Keuchel gave up six runs, seven hits and one walk on Friday, increasing his ERA to 5.00 for the season. He blames his straight two-seater against rights for many of his problems. The righties are slugging .425 against that pitch, up from his career average of .376.

“I’ve been looking for that for so long,” Keuchel said. “That’s my biggest disadvantage right now … My lack of mastery of the two-seam fastball down and out against rights has been hampering my ability for most of the season.”

Keuchel is part of a dynamic rotation that features Cy Young candidates Lance Lynn and Carlos Rodon, along with young pitchers Lucas Giolito and Dylan Cease. The quartet has been key to the team’s first place in the Central American League. It will not be easy to beat any of them in October.

“You keep track of who is playing well and who is shooting well until the end,” manager Tony La Russa said. “It’s a factor that you look at. You put a lot of factors together.
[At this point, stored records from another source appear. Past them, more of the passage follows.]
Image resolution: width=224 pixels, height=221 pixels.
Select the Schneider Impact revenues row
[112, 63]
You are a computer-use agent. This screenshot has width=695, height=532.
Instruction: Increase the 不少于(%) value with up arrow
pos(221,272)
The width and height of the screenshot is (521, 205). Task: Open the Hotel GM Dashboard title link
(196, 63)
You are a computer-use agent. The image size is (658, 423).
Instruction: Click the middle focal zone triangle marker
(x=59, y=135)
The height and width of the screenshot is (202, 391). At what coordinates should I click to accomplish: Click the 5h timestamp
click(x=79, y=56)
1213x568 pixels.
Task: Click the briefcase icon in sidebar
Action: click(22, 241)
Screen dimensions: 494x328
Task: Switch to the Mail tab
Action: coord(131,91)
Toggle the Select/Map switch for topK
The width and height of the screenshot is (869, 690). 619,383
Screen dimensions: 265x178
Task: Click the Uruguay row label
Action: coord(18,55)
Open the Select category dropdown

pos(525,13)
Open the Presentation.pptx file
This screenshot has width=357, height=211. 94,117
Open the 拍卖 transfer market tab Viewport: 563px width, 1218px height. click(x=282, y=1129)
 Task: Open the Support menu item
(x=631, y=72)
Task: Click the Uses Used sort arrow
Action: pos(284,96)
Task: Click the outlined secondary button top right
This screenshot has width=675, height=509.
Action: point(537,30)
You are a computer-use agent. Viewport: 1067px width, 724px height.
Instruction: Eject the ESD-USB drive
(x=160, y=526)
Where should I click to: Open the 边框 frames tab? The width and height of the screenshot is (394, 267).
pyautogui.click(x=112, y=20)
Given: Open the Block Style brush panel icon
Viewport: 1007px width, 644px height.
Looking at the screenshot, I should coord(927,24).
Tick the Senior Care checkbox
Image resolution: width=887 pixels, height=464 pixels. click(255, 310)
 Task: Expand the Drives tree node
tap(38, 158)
The history of [Keuchel] it’s definitely an advantage for him. “

Keuchel helped the Houston Astros win a championship in 2017 before signing a 3-year, $ 55.5 million deal with the White Sox before the 2020 season. He compiled a 1.99 ERA last year and said earlier this season that he will he was preparing for the 162-game marathon instead of the 60-game sprint from a year ago. But so far it has not gone well. Keuchel has a 7.43 ERA in five starts in August.

“I wish I had something for you that I wasn’t feeling well,” Keuchel said. “This is the best time I’ve felt, physically, all year. It’s mind-blowing … Home runs have been my death wish this year. More than any other year I’ve been pitching.”

Keuchel has already given up 23 home runs this season, the most of his career. It remains to be seen if he can fix his game in time for the postseason, as the White Sox are close to playing in October.

“I think it’s fair to say,” Keuchel said, when asked if he was pitching for a postseason roster spot. “I’ve been the weakest starter in the rotation for much of the year. Of course I think so. Letting them wrap me in that idea is the least of my worries right now.

“I’m trying to handle this in September and make adjustments and I hope we’re sitting here talking about a lot of wins instead of a lot of regrettable performances.”